I won’t say there’s nothing worse, but there aren’t too many things worse than a person with no interest in or knowledge of American history referencing American history. People like that can focus on a few facts they picked up along the way—probably against their will—and haphazardly inject them into conversations whenever they deem it appropriate.
This is probably how humor began.
I get it: the American president is not required to be a historian. Yet I think also that any American president proud of being an ignoramus should be prohibited from trying to sound as if he isn’t one. This is especially true of Donald Trump who has shown an unalloyed disdain for our shared history—all 243 years worth. Bad enough that he didn’t know who Frederick Douglass was or that he had “recently” passed away—in 1895...or that he attributed some bedroom poster material to Lincoln which our 16th president never uttered—"And in the end, it's not the years in your life that count, it's the life in your years.” Maybe that was Lincoln in his John Lennon days—and in the end the love you take....
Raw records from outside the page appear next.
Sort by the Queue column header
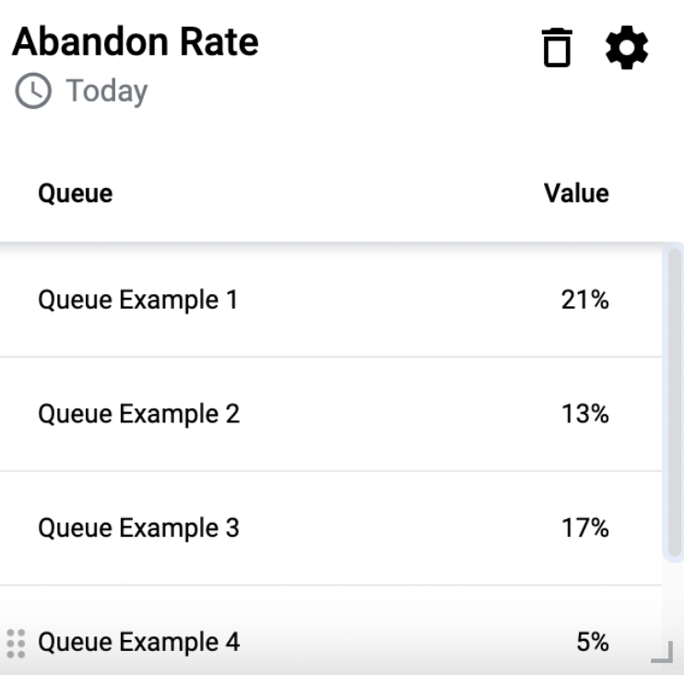(76, 194)
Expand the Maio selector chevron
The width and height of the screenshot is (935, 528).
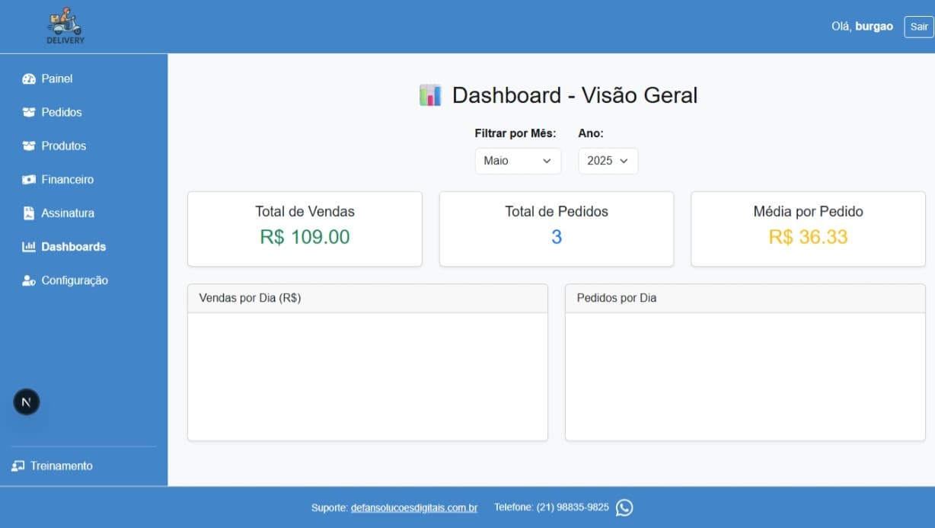(x=546, y=161)
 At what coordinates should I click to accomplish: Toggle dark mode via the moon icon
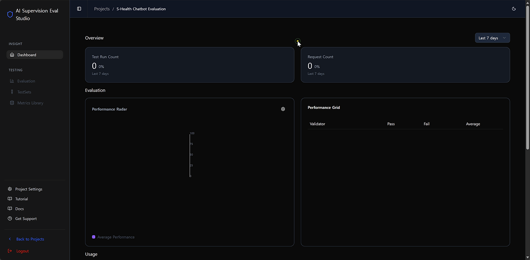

For the most part Trump speaks vaguely of historical figures of whom he has little understanding, deflecting criticism by saying "I'm always busy doing a lot. Now I'm more busy, I guess, than ever before." (He could stop tweeting, read a book, and increase his knowledge...but I digress.)
And so, as usual, even among the busiest and most ignorant, there’s always room to dredge up the Salem witch trials. Maybe it’s because we read The Crucible in high school, or because baby boomers actually remember the McCarthy hearings and the “red scare,” or because we are fascinated by the concept of witches. But for whatever reason, the Salem witch trials resonate, even though when it came to executing witches, Salem wasn’t very adept. In fact, the northeastern Massachusetts town was late to the party: Connecticut had been at it and past it thirty years before. And in Europe in the Middle Ages, why it was a Trumpian dream!
As for the president lumping himself together with persecuted women, I appreciate the irony, but he isn’t even close. Witches were imprisoned and often executed based on allegations only. The Monty Python sendup was not far off. The so-called trials in no way resembled the trial Mr. Trump will endure, and his impeachment—carried out in public with a never-ending stream of witnesses on both sides—is a far cry from some hysterical child, annoyed with her mother, who names the woman a witch, then sits back and watches her stoned or pressed to death.
And speaking of death, should Trump be found guilty, he can fly to Florida: he won’t serve prison time or suffer public execution.
Since the onset of his campaign, Trump has relied on the basic ignorance of his supporters, as have (and I hate to admit this) just about every candidate who ever ran for president from either party. But let’s at least agree that the exercising of a Constitutional responsibility is not the same as a trial from many centuries ago whose final determination was already set—at least not until the Senate gets hold of it.